Я представила себе эту бледно-сиреневую пагоду с колокольчиками и шпилем на фоне синих-синих гор, прогнутые черепичные крыши молчаливых старинных храмов, затерянных среди скал, и, в самом деле, почувствовала неизъяснимую тягу в те незнакомые места.

Все мы почему-то убеждены в своей причастности к искусству. В институте я изучала японское и китайское искусство. Искусство считалось частью культуры того или иного народа. И мое восхищение цветными гравюрами Китагава Утамаро следовало признать строго профессиональным, и точно таким же было восхищение китайскими свитками на шелку Чжоу Фана, Янь Либэня, Ли Чжаодао. Искусство для ограниченного круга специалистов. Прекрасно оно или безобразно — не имеет значения. Важно то, что в такое-то и такое японское или китайское время пейзаж вдруг стал необходимым эмоциональным фоном, с которым художник связывал мир человеческих чувств. Знакомство с европейским искусством было у меня весьма поверхностным.

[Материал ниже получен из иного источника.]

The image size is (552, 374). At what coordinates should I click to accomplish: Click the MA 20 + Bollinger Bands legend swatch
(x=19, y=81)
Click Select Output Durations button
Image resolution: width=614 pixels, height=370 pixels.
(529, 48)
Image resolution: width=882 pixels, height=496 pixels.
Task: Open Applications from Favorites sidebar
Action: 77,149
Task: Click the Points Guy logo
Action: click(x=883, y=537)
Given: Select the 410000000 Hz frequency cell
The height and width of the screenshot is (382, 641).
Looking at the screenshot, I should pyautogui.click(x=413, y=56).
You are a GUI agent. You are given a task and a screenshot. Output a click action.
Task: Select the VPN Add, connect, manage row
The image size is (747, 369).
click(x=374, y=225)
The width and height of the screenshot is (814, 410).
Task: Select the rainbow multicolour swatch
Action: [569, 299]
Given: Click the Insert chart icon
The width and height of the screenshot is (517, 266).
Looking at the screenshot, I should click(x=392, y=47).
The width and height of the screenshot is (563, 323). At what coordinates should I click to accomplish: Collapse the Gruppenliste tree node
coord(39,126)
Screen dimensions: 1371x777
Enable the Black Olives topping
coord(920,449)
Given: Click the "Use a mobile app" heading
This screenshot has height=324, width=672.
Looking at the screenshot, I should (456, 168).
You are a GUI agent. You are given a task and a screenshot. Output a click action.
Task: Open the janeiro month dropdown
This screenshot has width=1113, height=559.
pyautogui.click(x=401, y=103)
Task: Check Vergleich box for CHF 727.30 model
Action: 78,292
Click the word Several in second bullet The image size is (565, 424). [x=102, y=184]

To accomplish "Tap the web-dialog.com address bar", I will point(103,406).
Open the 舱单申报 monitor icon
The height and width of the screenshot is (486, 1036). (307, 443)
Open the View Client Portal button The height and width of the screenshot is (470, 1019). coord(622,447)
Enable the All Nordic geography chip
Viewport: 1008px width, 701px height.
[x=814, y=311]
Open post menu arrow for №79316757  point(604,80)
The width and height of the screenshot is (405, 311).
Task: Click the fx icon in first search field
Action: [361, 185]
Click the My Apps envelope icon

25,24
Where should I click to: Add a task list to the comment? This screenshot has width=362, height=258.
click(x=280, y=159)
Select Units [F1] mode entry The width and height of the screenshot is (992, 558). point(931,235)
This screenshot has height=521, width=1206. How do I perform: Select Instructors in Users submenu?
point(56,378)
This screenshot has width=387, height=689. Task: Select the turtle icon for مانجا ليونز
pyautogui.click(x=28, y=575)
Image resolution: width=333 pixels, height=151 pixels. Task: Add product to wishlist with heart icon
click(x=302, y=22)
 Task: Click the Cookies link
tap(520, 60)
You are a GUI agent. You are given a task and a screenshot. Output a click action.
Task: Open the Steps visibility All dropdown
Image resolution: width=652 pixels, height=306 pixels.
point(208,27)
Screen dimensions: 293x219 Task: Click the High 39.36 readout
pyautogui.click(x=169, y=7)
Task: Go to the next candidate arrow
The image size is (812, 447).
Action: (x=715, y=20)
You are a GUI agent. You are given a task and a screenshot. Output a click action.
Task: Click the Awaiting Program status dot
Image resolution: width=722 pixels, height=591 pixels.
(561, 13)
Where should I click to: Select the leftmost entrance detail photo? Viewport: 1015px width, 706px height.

О великих мастерах знала понаслышке.

И неожиданно в мою скромную жизнь ворвался человек, глубоко знающий творчество мастеров эпохи Возрождения. Он все это знал потому, что родители увлекались искусством и ему привили в свое время интерес к нему. Зачем оно, искусство, почему его бесконечный конвейер не останавливается ни на секунду ни в дни мира, ни в дни войны? Я знала, что в развитии того или иного общества главная роль принадлежит социально-экономическим причинам; они-то, социально-экономические факторы, и движут историей.

— Экая вы начетчица! — сказал он со смехом, выслушав мои суждения о роли искусства в жизни человечества. — Вот говорят: яркая, самобытная культура, выдающиеся произведения человеческого гения и тому подобное. А зачем? Искусство — душа народа! Вот зачем: нет искусства — нет души. Умерло искусство — умерла душа. Если хотите понять душу того или иного народа, обращайте взгляд прежде всего сюда — и вам откроется. Подлинное искусство всегда национально. Мы слишком самонадеянны, когда хотим выяснить мотивы всех поступков и деяний народов через социально-экономические факторы. Мой товарищеский совет: хотите понять, к примеру, душу китайского или корейского народа — изучайте не памятники, не картины, а сам процесс творчества, и тогда вам многое станет понятным.

Его совет был слишком неожиданным, чтобы сразу понять, в чем тут суть. Но что-то было. Сам процесс творчества? Как его исследовать, докапываясь до души народа? Как смогу воспроизвести в себе, словно собственную сущность, потребность в процессе художественной деятельности какого-нибудь Цуй Бо, жившего в одиннадцатом веке? Не попахивает ли от этого все-таки мистикой?

Во всяком случае, это было интересно. Идти бы Сергею Владимировичу по мирной линии искусствоведа, и достиг бы больших успехов… Зачем ему танки, стрельба, оперативные задачи?

— Ну, ну, не преувеличивайте, — сказал он с добродушной иронией. — Искусствоведа из меня все равно не получилось бы. А стрельба пока нужна. И оперативные задачи — тоже. Впрочем, будем считать, что пагода с колокольчиками за мной. Когда занят будничной штабной работой, всегда хочется пирога с вязигой.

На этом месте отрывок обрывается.